After two years in the Yankee system, Tate was dealt again to the Orioles for Zack Britton.
“I struggled when I first got to pro ball, and it kind of taught me to dig a little bit deeper,” he said. “I was getting pulled in so many different directions as far as teaching goes and it got me a little bit out of whack. I needed help to get back on track.
“One of the things I learned is that you’re going to be your best teacher, and so are your teammates. Once I learned that, I kind of settled in a little bit more in what it is I do, and what I do well. I was able to build a bit of momentum for myself.”
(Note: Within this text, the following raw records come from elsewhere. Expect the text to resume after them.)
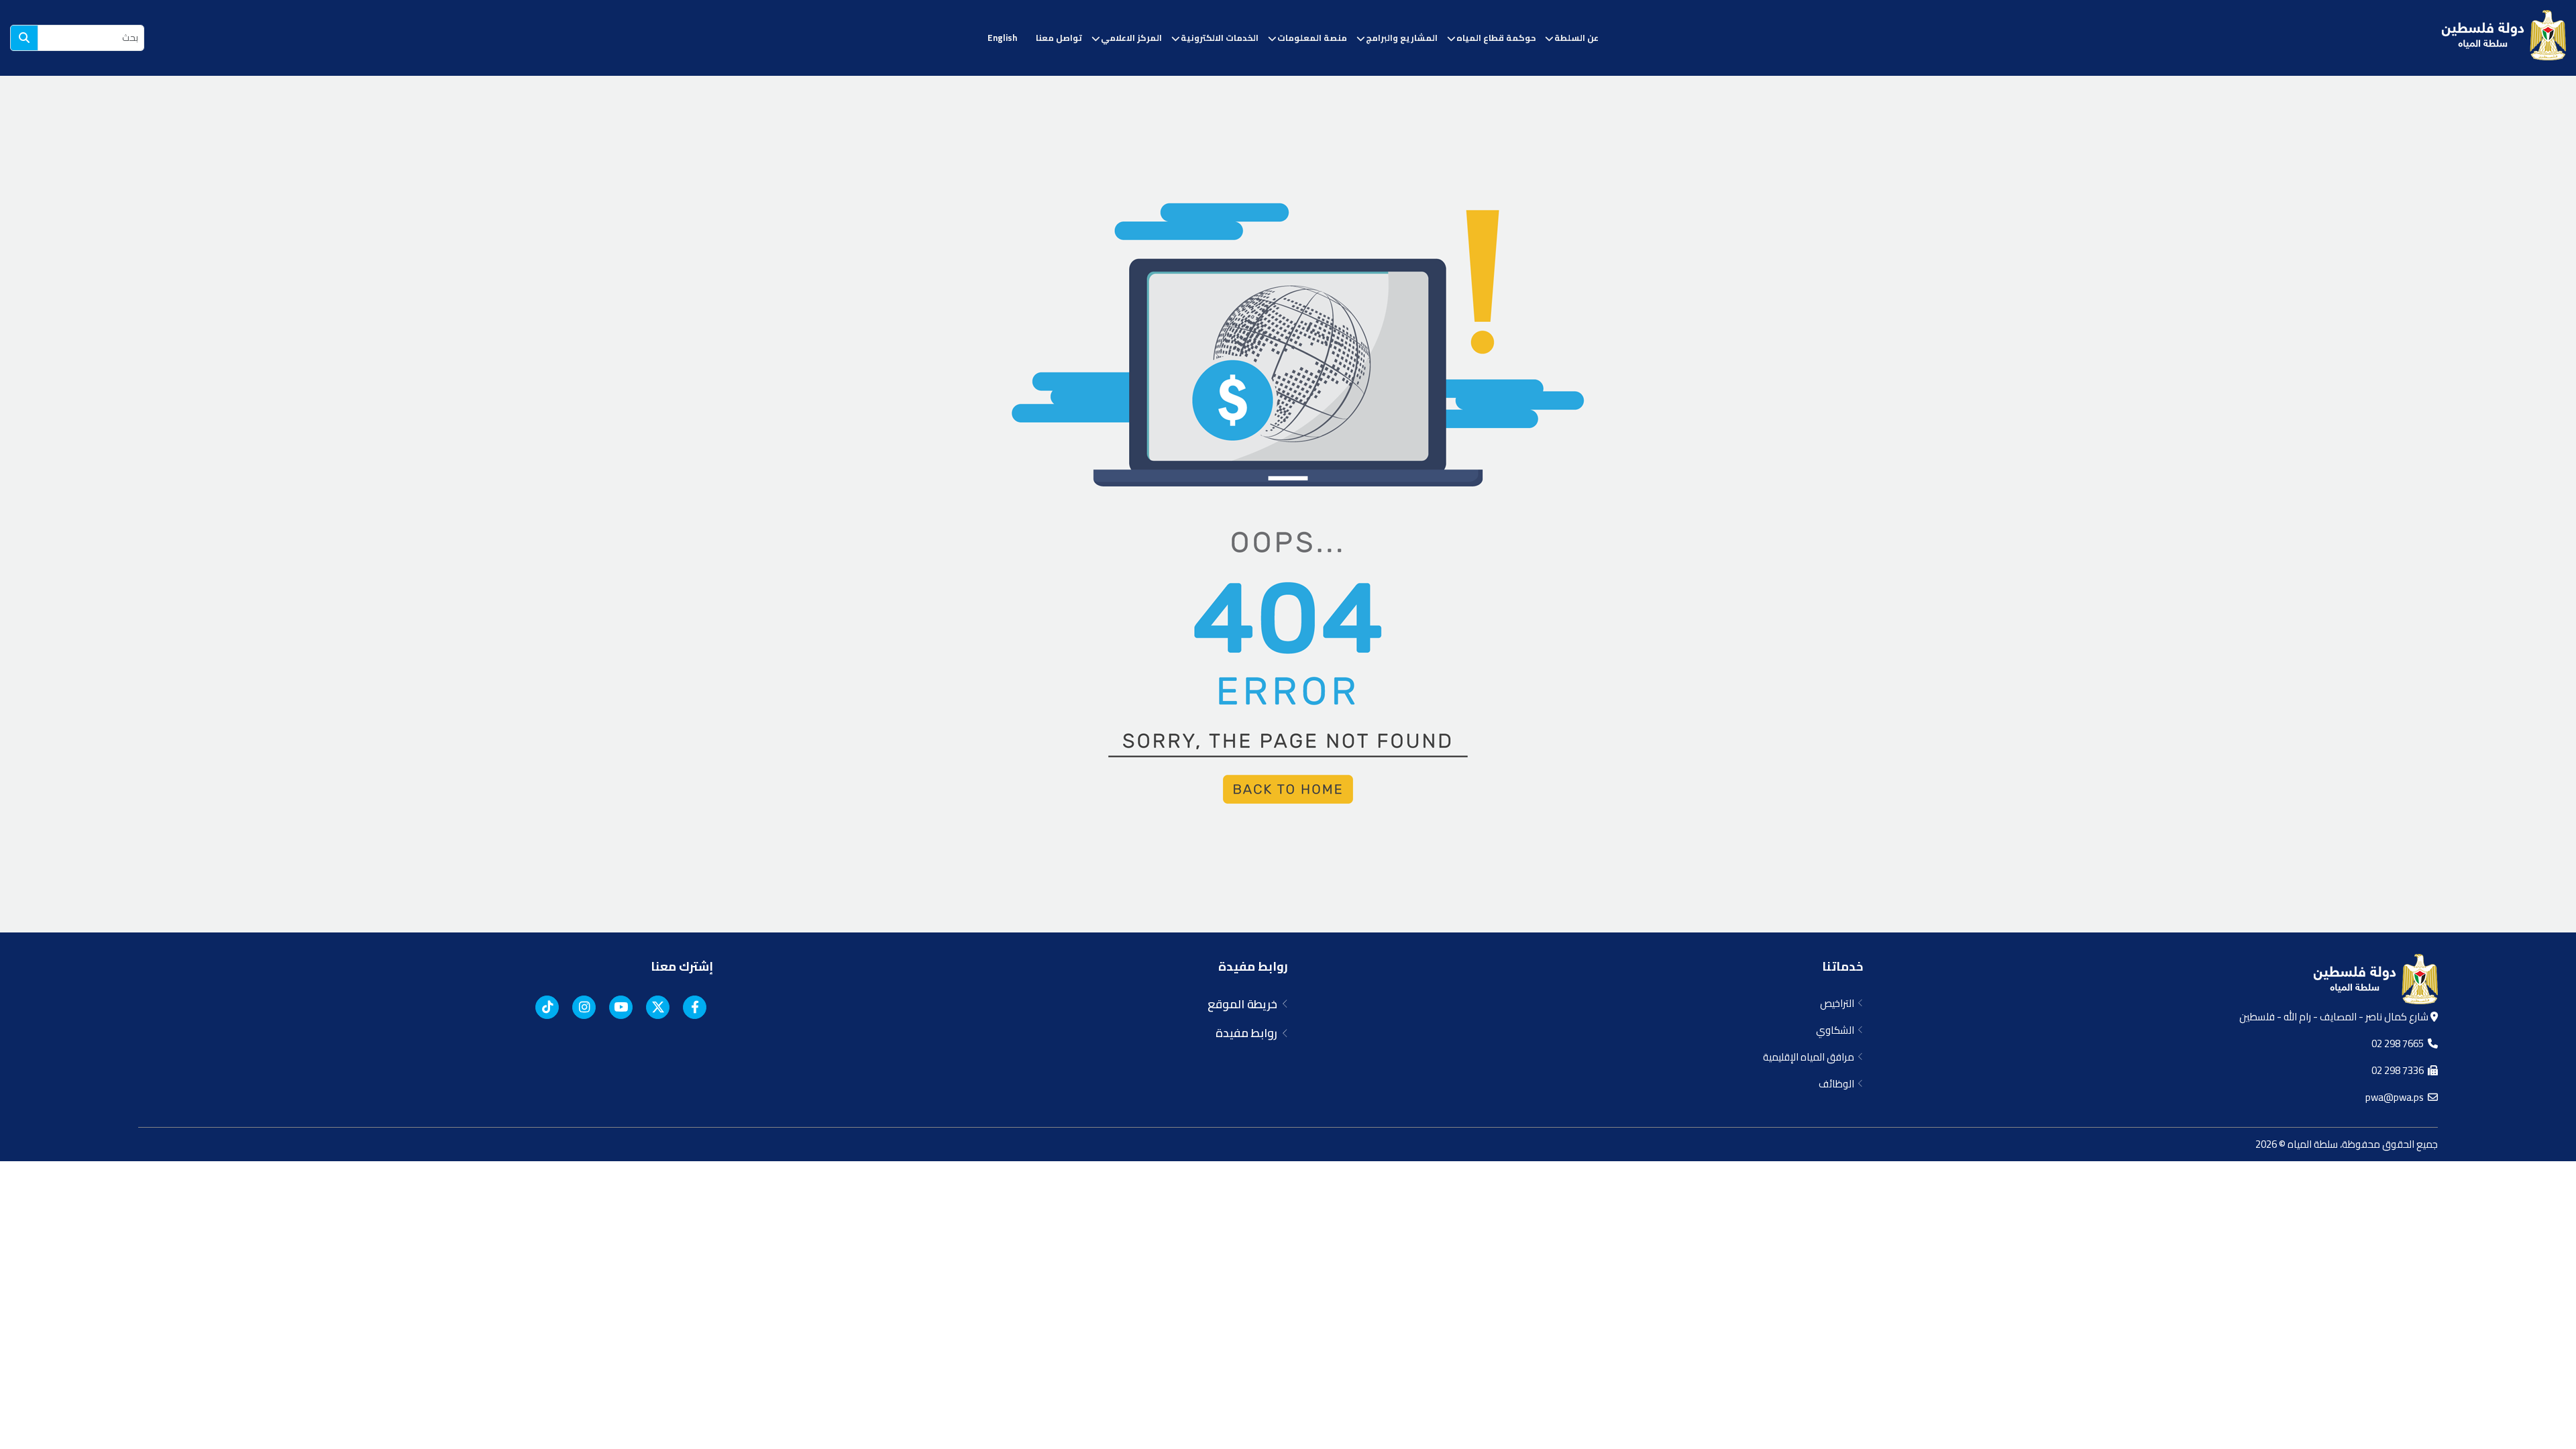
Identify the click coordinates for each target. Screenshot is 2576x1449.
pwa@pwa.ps (2396, 1097)
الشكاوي (1837, 1030)
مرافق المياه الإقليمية (1810, 1057)
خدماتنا (1842, 966)
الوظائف (1838, 1083)
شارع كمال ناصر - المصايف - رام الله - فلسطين (2334, 1016)
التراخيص (1839, 1003)
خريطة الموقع (1245, 1004)
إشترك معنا (682, 966)
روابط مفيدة (1253, 966)
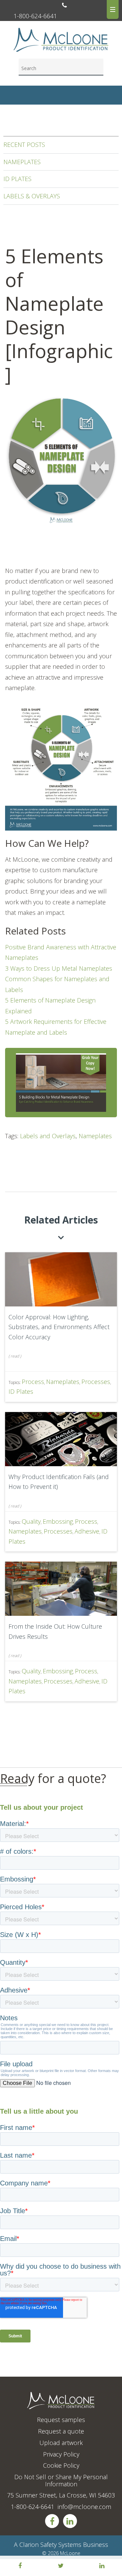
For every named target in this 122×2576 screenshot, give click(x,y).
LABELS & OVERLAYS (31, 196)
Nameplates (95, 1136)
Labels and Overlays (48, 1136)
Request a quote (61, 2431)
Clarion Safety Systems (50, 2544)
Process (33, 1382)
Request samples (61, 2420)
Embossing (58, 1521)
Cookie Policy (61, 2465)
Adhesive (87, 1531)
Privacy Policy (61, 2454)
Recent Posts (24, 144)
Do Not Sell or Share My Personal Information (61, 2480)
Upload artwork (61, 2443)
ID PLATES (17, 179)
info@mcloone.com (84, 2507)
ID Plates (20, 1391)
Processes (95, 1382)
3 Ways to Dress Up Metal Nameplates (58, 968)
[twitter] (61, 2565)
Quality (31, 1521)
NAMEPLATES (22, 162)
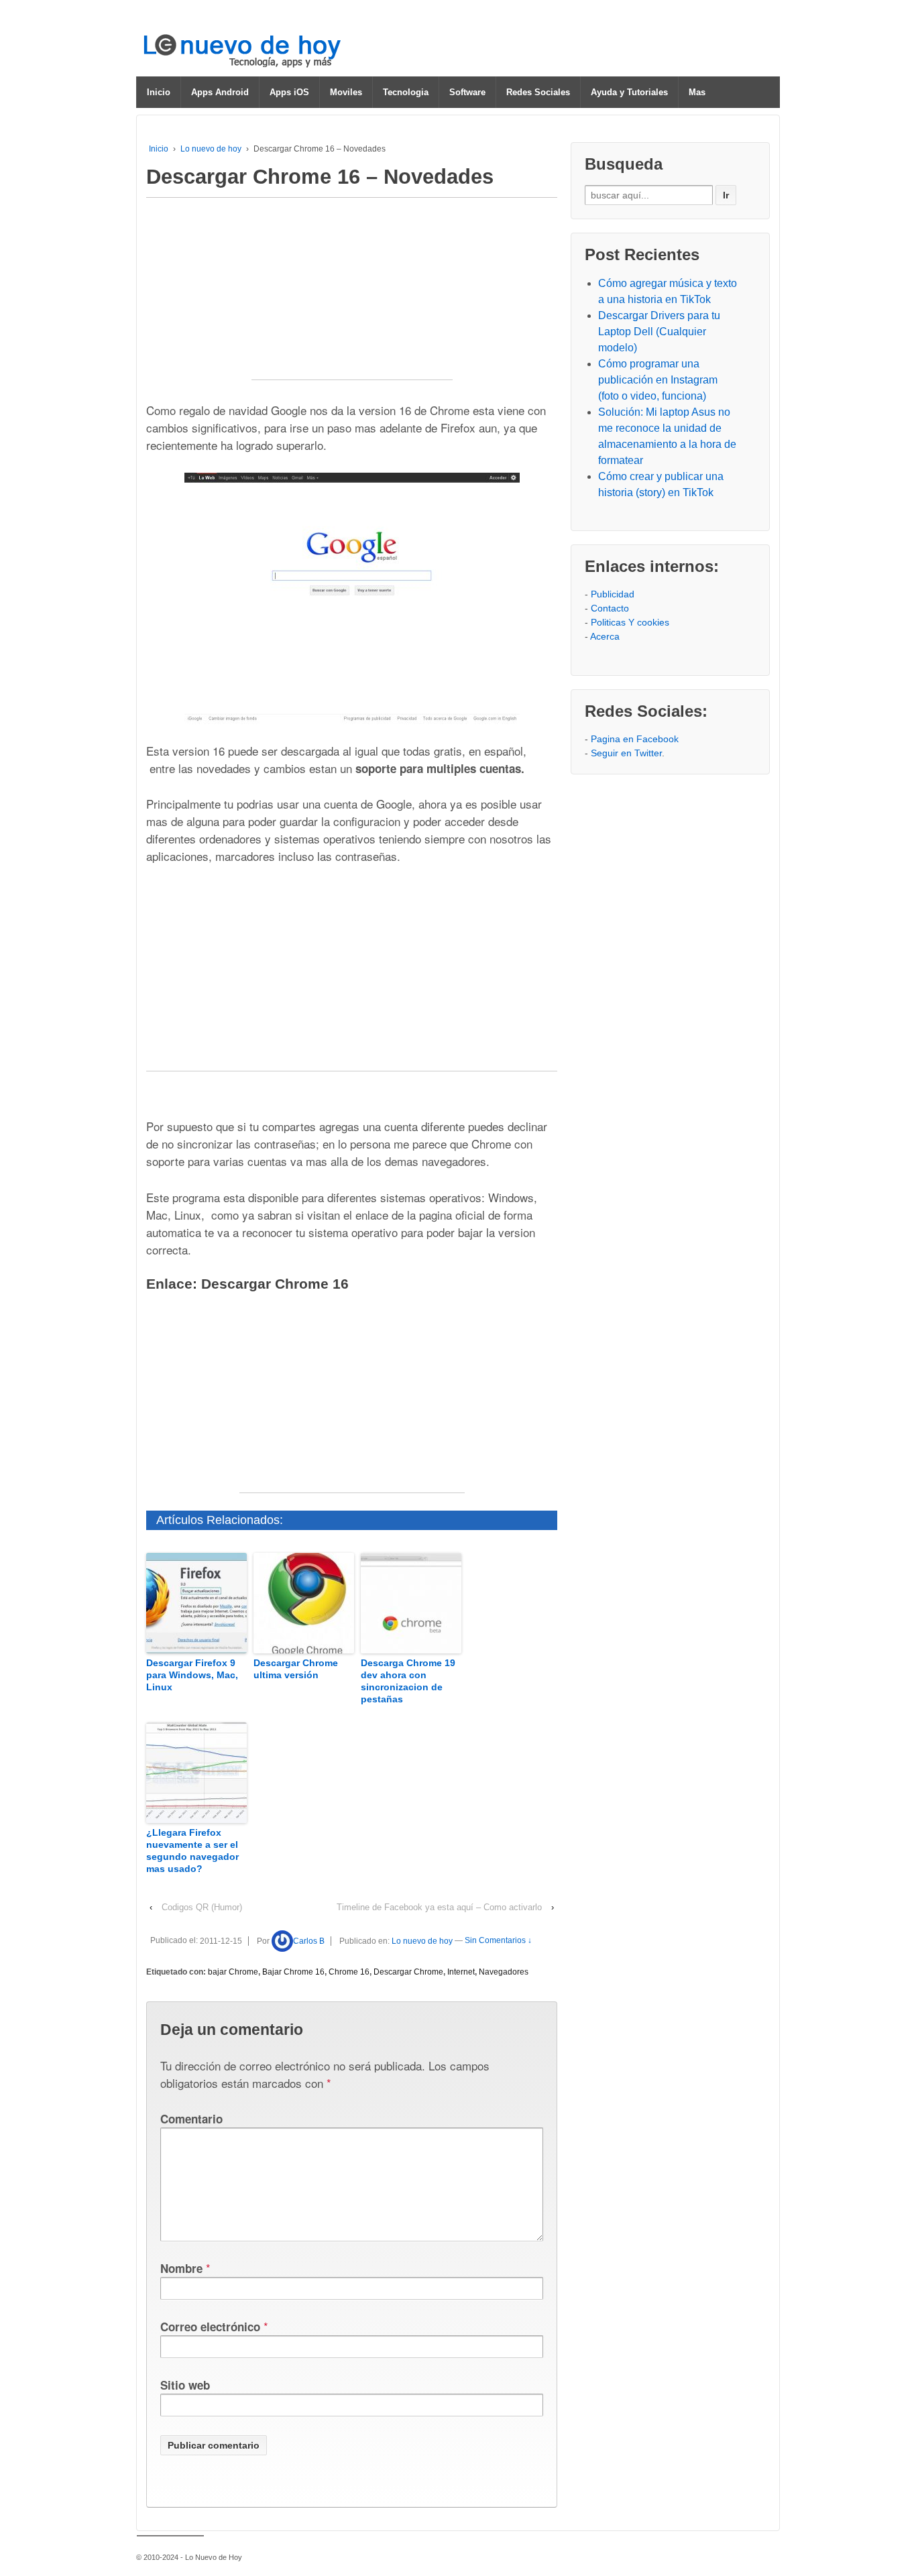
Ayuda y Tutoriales (629, 92)
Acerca (605, 636)
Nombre (181, 2268)
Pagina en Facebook (635, 739)
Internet (461, 1972)
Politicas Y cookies (630, 622)
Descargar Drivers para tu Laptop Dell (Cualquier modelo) (659, 331)
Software (467, 92)
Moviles (346, 92)
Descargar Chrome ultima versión (295, 1668)
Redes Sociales (538, 92)
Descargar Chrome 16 (275, 1283)
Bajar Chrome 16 (293, 1972)
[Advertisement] (352, 295)
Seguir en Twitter (626, 753)
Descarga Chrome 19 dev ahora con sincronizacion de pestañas (408, 1681)
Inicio (158, 92)
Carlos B (309, 1941)
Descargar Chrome (408, 1972)
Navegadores (503, 1972)
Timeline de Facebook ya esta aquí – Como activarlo (439, 1907)
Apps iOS (289, 92)
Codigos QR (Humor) (202, 1907)
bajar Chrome (233, 1972)
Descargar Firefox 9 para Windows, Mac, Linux (192, 1674)
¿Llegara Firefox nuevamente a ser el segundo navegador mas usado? (192, 1851)
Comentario (191, 2119)
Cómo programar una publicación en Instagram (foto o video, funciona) (658, 380)
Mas (697, 92)
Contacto (610, 608)
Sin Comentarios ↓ (498, 1941)
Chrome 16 (349, 1972)
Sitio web (185, 2385)
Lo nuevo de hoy (210, 149)
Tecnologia (405, 92)
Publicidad (612, 594)
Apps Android (220, 92)
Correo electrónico (210, 2327)
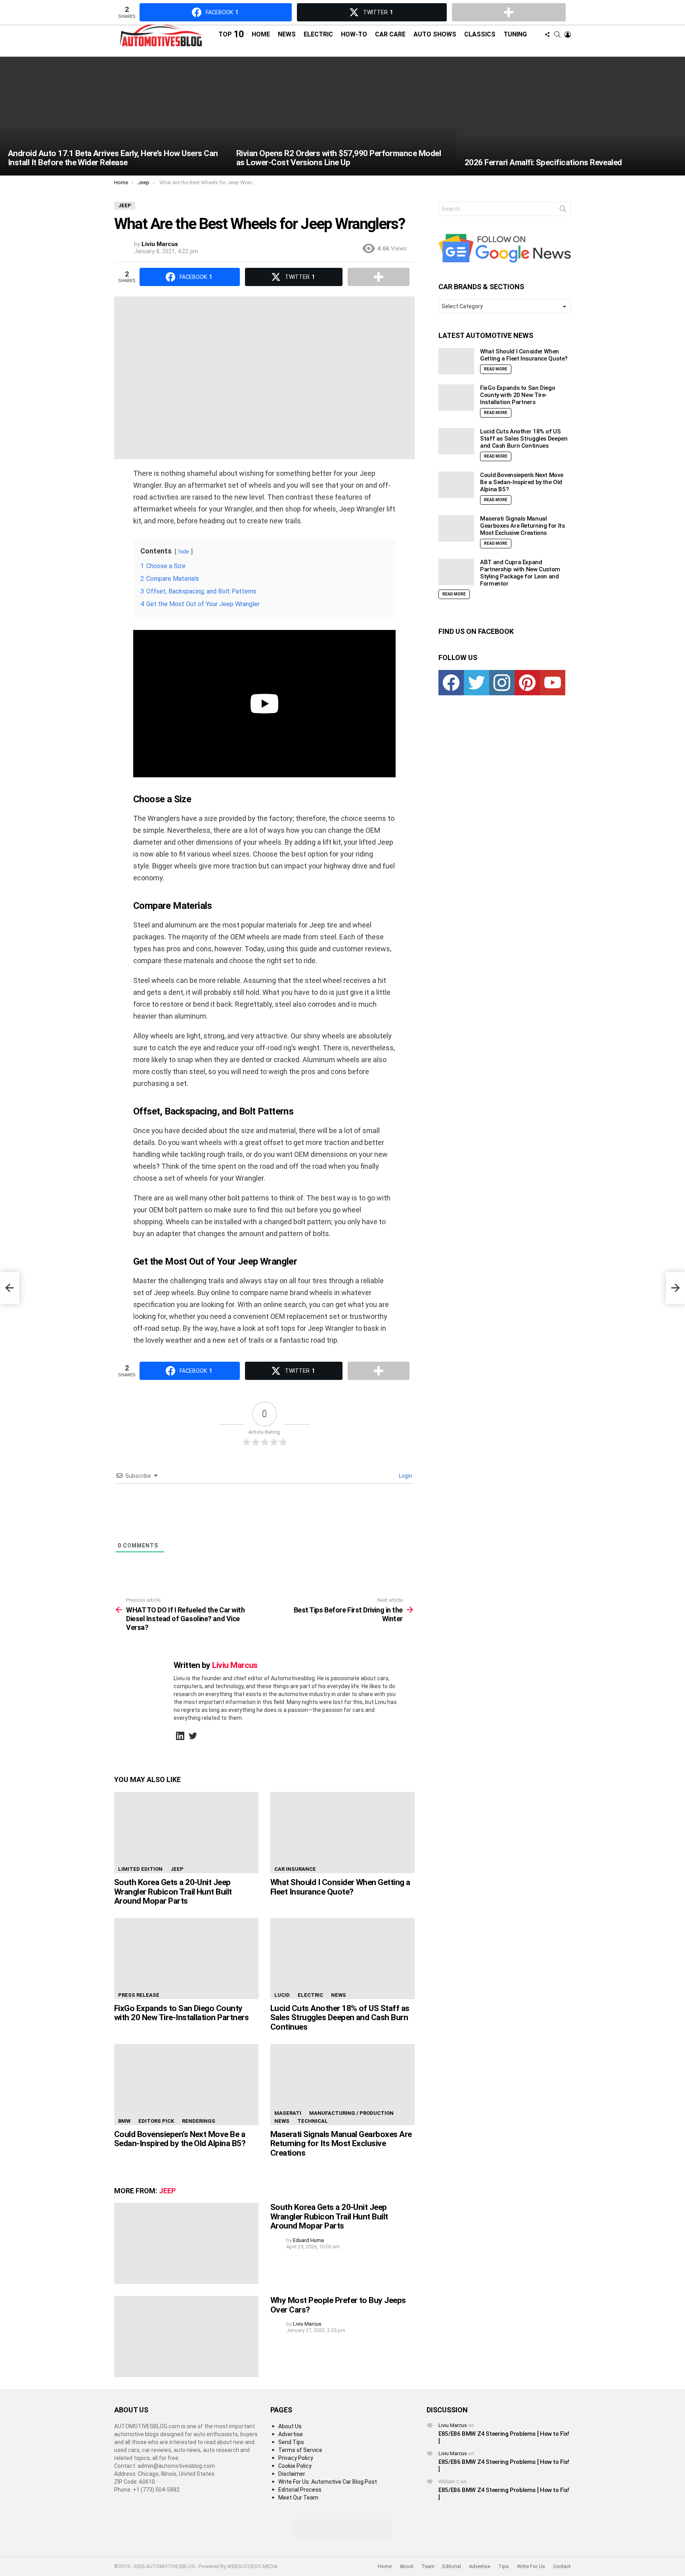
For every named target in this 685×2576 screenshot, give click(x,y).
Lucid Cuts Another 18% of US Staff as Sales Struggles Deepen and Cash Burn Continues (339, 2018)
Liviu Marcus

Tate’s big-league debut with the Orioles last year was a microcosm of his pro journey. He hit San Diego’s Greg Garcia with a pitch, gave up an infield single to Manny Machado, and then craned his neck to watch Eric Hosmer launch his next pitch over the right-field wall. He’d faced three batters — and given up three runs.
“I remember looking at my catcher and thinking, ‘Man, I’ve got to get on it right here or I’m coming out of this game,’ and I didn’t want that for my very first big-league appearance,” Tate said. “And I turned it up a bit.”
He struck out both Hunter Renfroe and Wil Myers, and then finished his debut by retiring Luis Urias on a fly ball to centerfield.
“That’s when I realized, ‘OK, I can do this,’” Tate said.
His 2020 season was delayed first by the coronavirus pandemic and then by a line drive hit by Pat Valaika — younger brother of former Gaucho Chris Valaika — during an intrasquad scrimmage in late June.
“I threw him a 3-2 sinker inside and he shot it back up the middle,” Tate recalled. “I couldn’t get out of the way and it hit my right elbow.”
The contusion put him on the 10-day disabled list. He was then sent down to Baltimore’s alternate site in Bowie, Md. – but his spirits remained up.
“Being in a negative mindset wasn’t going to serve me or lead me in the direction I want to go,” Tate said. “All I could really do was stay positive with it and keep working.”
The Orioles activated him on Aug. 17 and had him pitch 2 1/3 innings that night against Toronto. He allowed just one hit — a two-run home run by Cavan Biggio.
He’s given up just two hits and one run in the 7 1/3 innings since then, which included a hitless inning of relief on Friday against his old club, the Yankees.
“I wouldn’t change any of the parts of this so far — the struggles and failures that I’ve had,” Tate said. “It’s what’s helped me get to this point.”
And that point of view now is from a Major League pitcher’s mound.